Est-ce qu’il aime le travail physique?
Il y a pris goût. Quand il revient sur Paris, il n’y a pas une semaine où on ne va pas faire notre parcours dans le bois de Boulogne, 45 minutes, une heure. Avant, il rentrait chez lui quatre ou cinq jours, il décrochait, il se détendait, il revenait hors de forme. Aujourd’hui non. S’il rentre à Béziers ou à Sérignan, il est allé courir, de lui-même, il ne reste pas inactif. Du coup, il ne perd jamais complètement sa condition. En match et en dehors. On fait des choses qui sont dures. Il sait que le prix à payer ce sont les efforts. Et ils ne sont pas gratuits: il n’y a pas grand-monde qui aime l’effort pour l’effort.
Qu’est-ce qu’il doit encore travailler physiquement?

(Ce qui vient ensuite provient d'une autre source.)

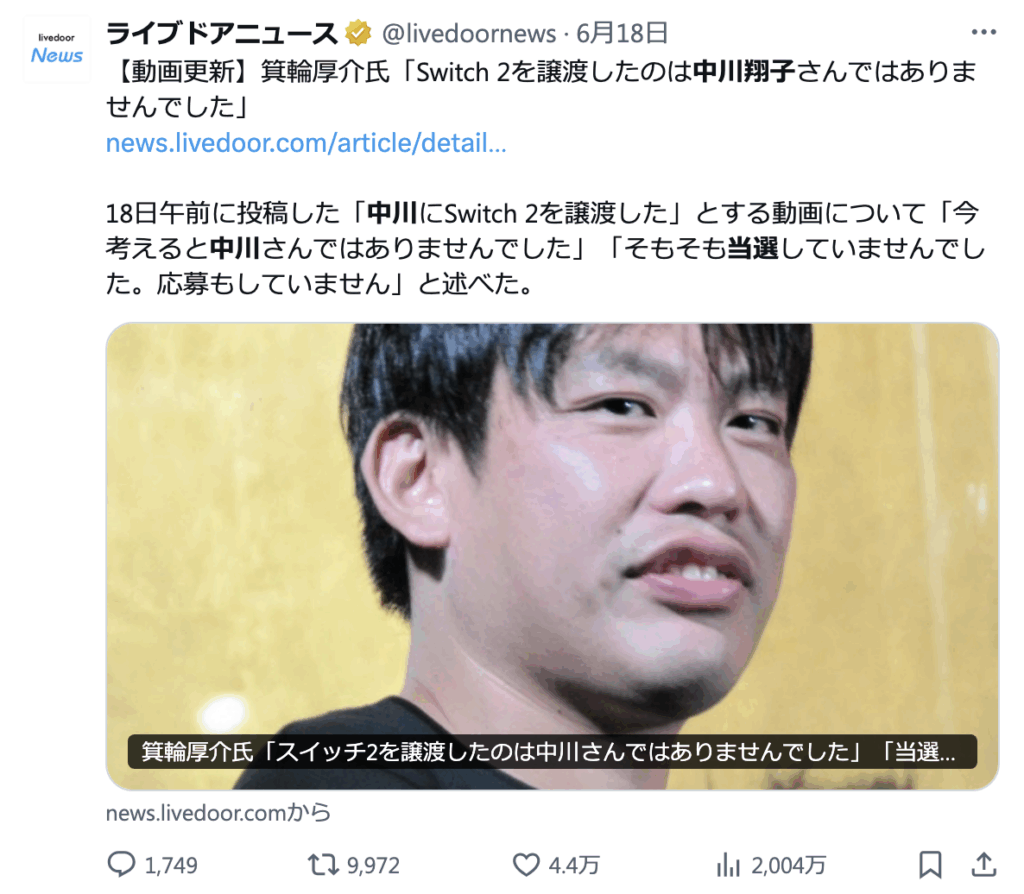Click the 9,972 reposts count
The width and height of the screenshot is (1024, 894).
(x=373, y=866)
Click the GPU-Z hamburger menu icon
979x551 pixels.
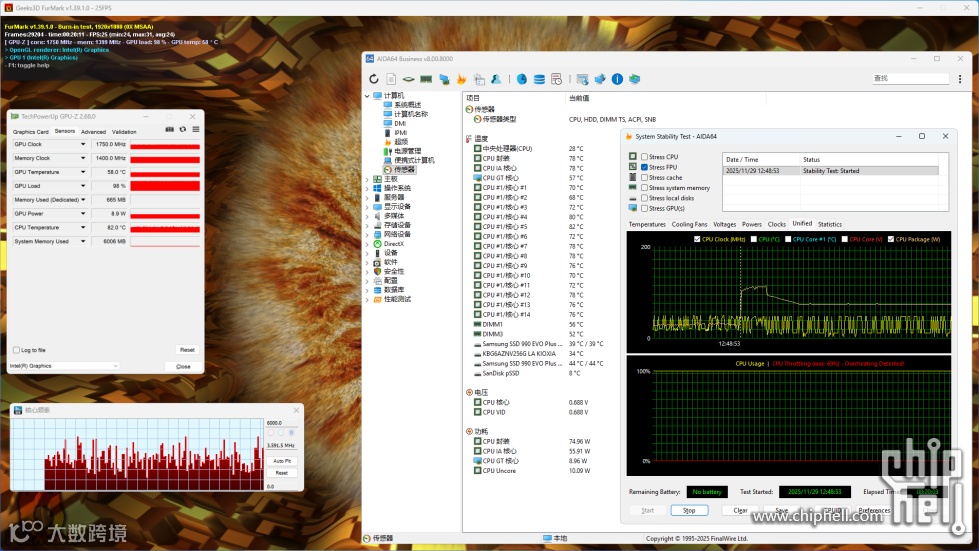(196, 130)
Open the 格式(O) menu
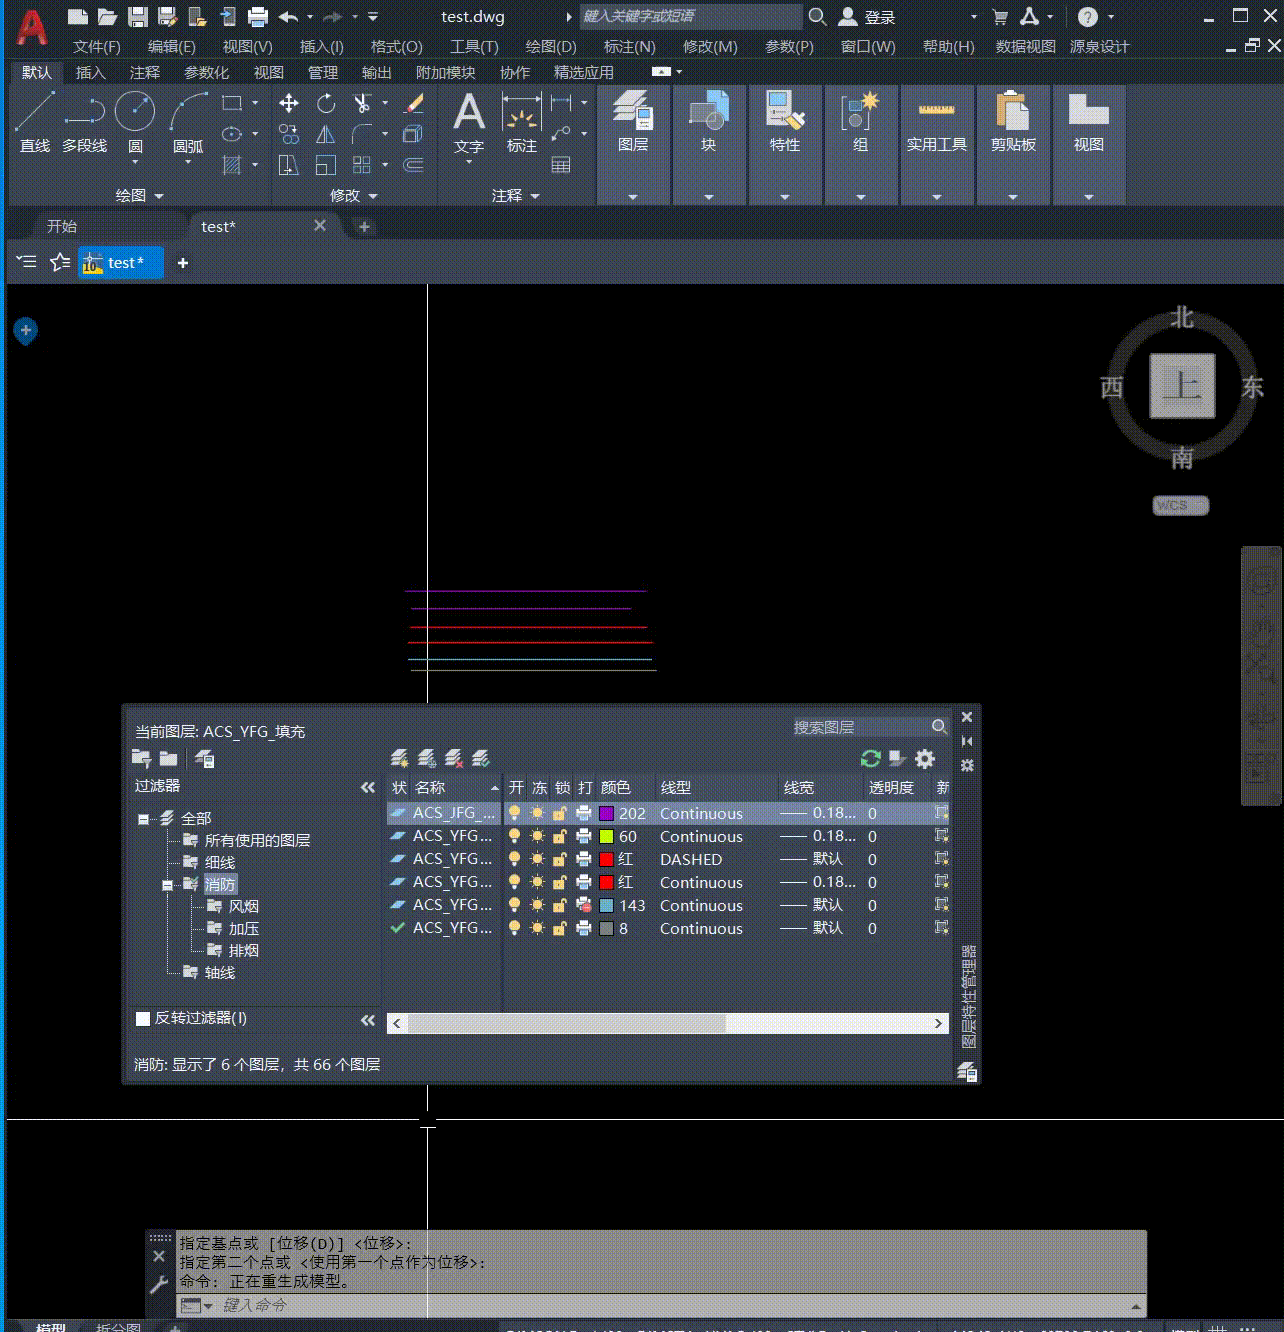Viewport: 1284px width, 1332px height. click(396, 47)
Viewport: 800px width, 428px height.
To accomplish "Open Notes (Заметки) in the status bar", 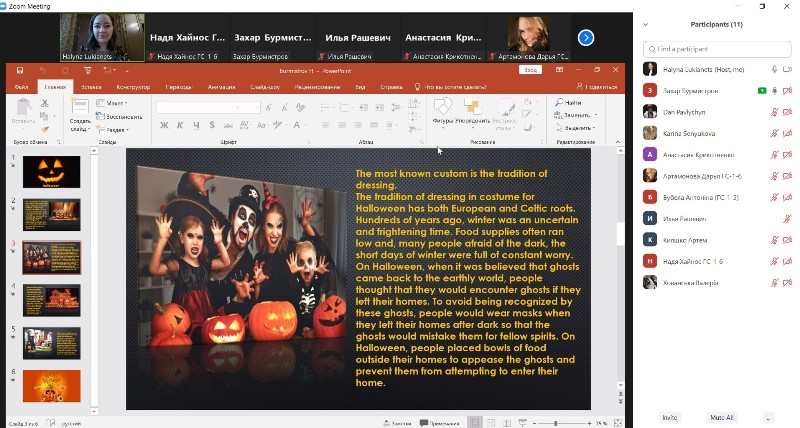I will 399,423.
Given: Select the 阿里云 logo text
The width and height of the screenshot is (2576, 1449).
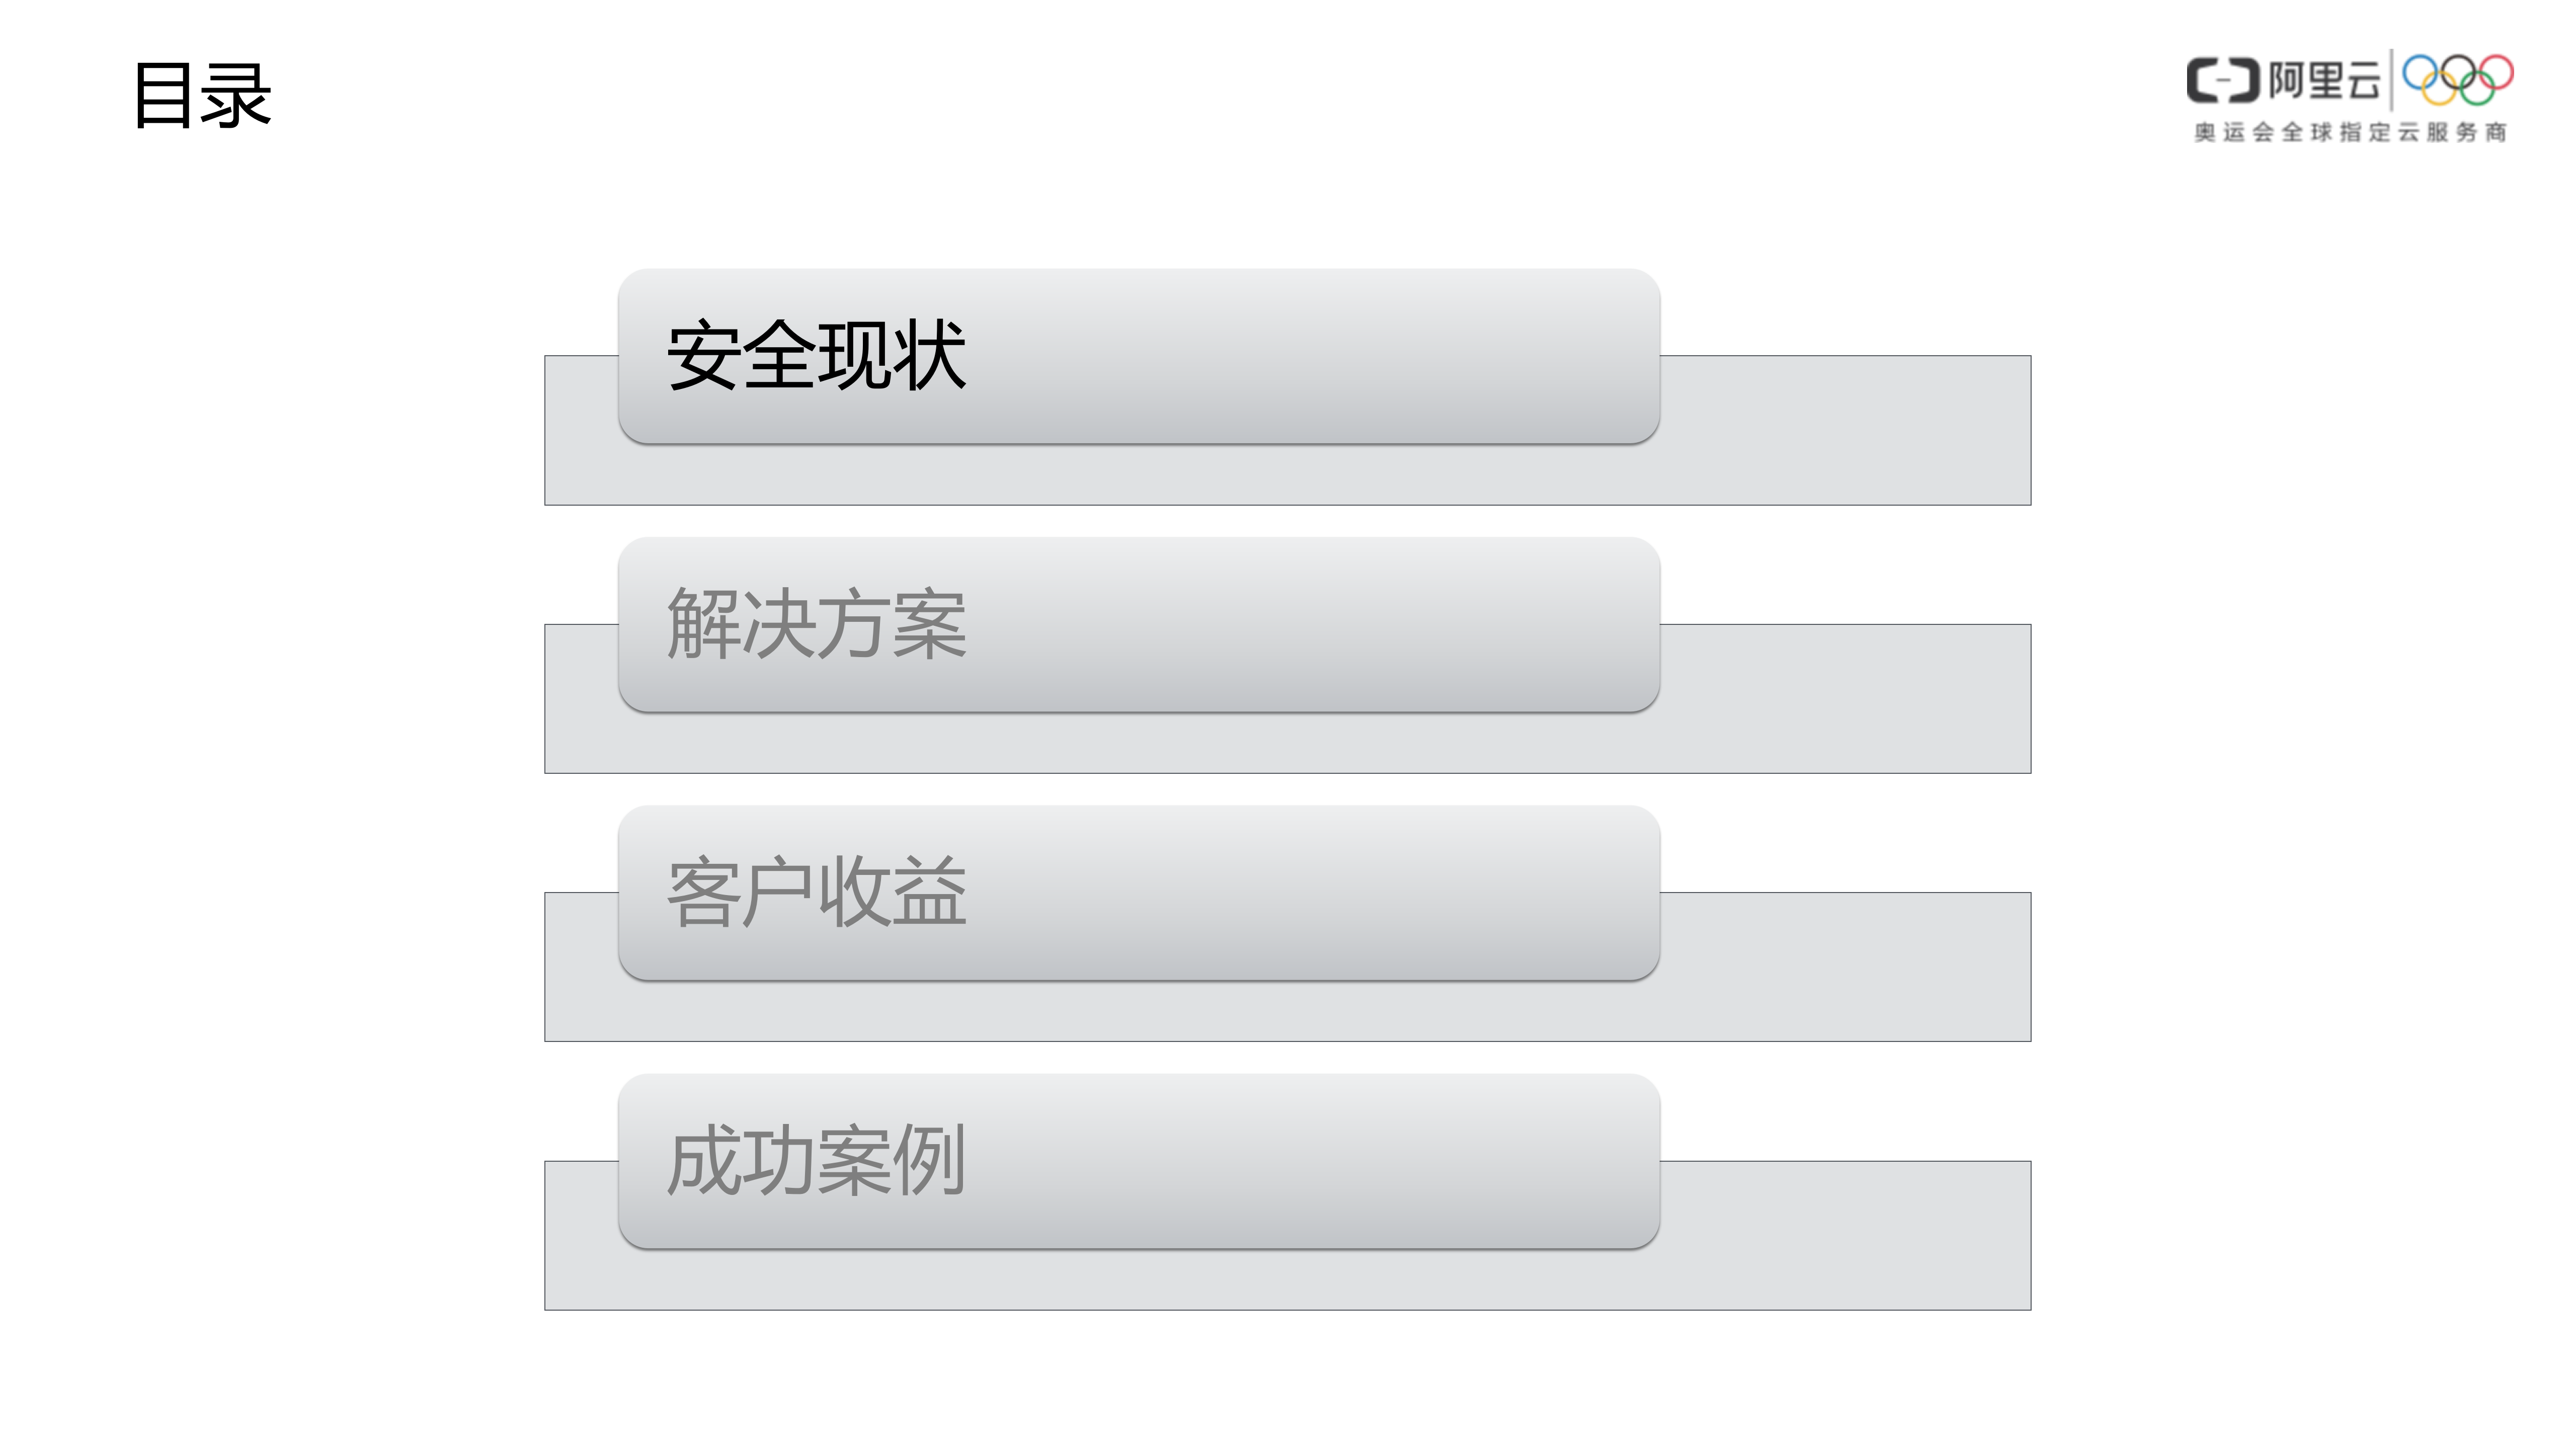Looking at the screenshot, I should point(2324,81).
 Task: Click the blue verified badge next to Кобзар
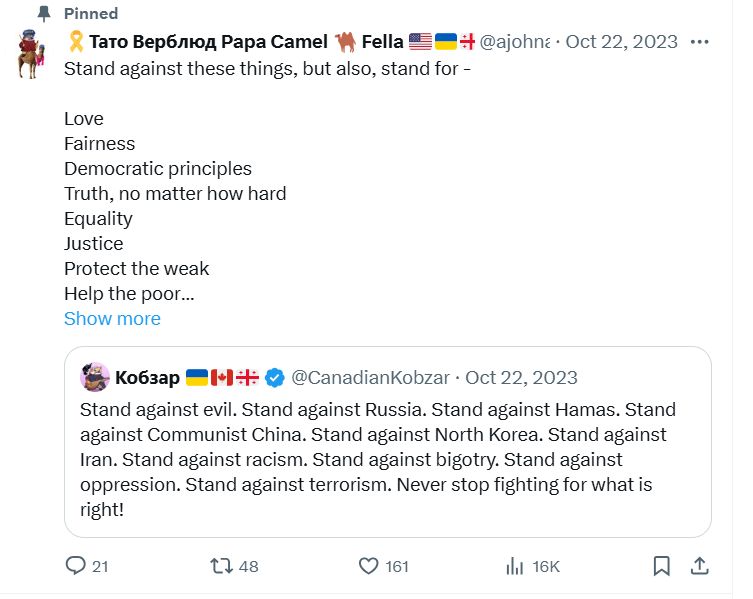pos(276,377)
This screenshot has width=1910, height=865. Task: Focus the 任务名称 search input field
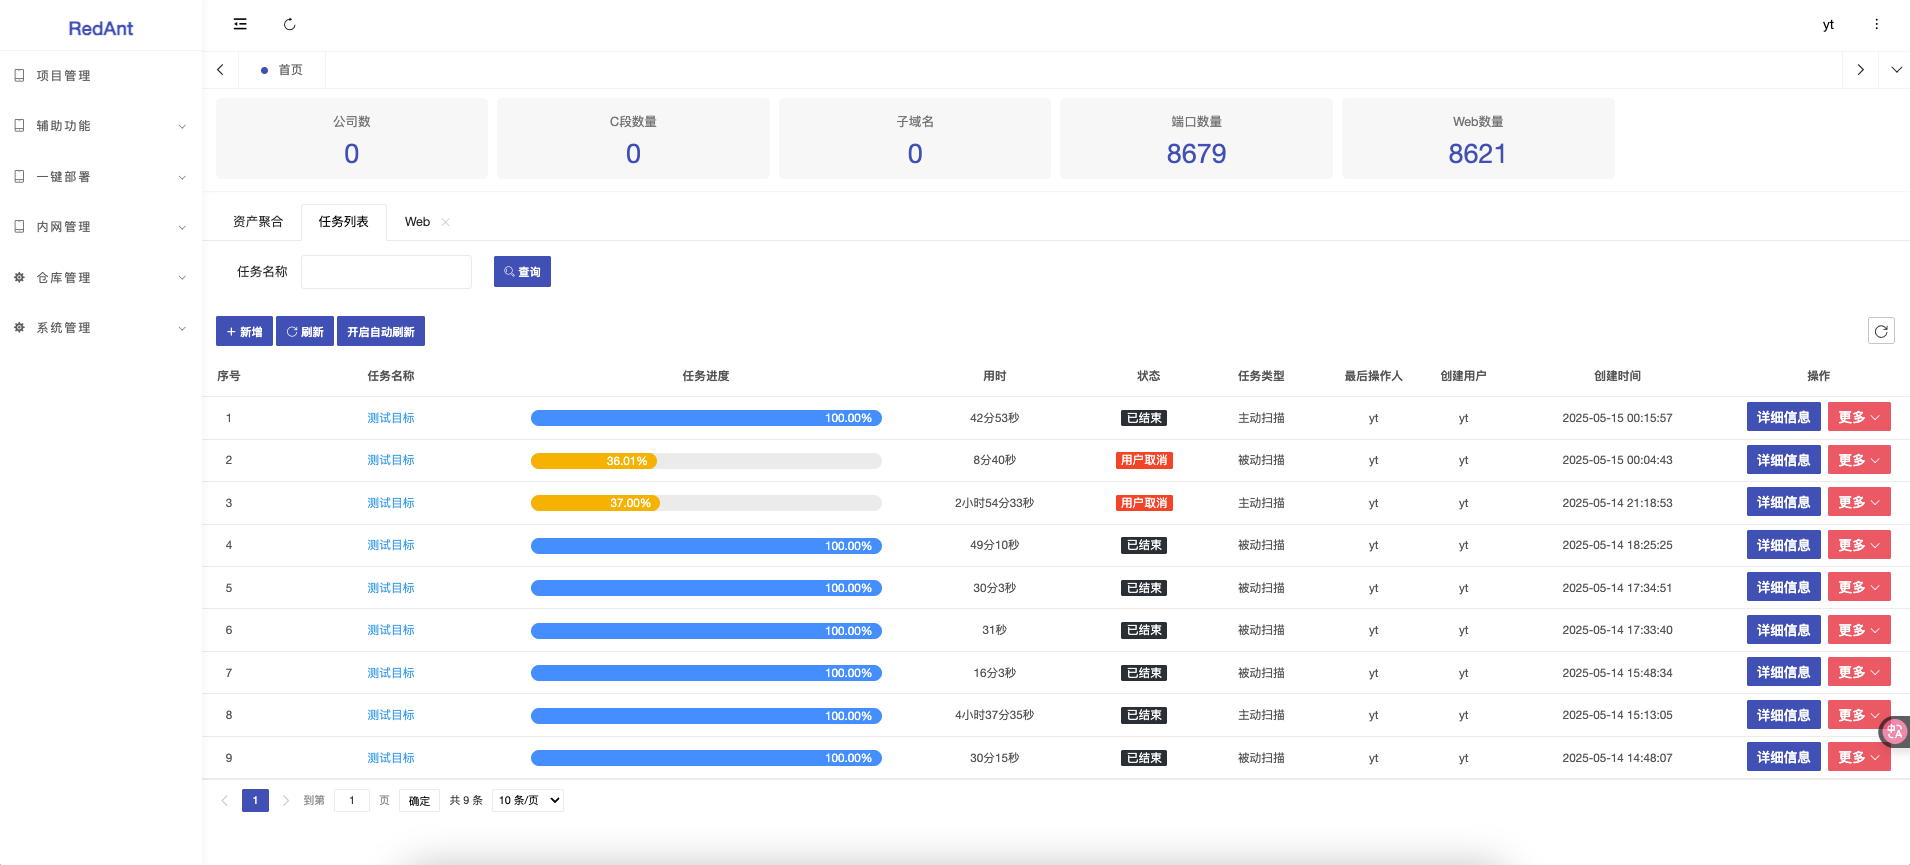pos(386,272)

Il pourrait gagner encore en élasticité musculaire, c'est-à-dire en agilité. Un garçon comme Djokovic, ou comme Murray, en bout de course, ils sont très élastiques, c’est du caoutchouc. Ca leur donne beaucoup de mobilité sur le court. Ca se bosse par un travail d’étirement et des exercices spécifiques où on emmène le joueur dans des positions extrêmes. Mais ça se travaille un peu moins facilement à 26 ans que ça ne se ferait à 15.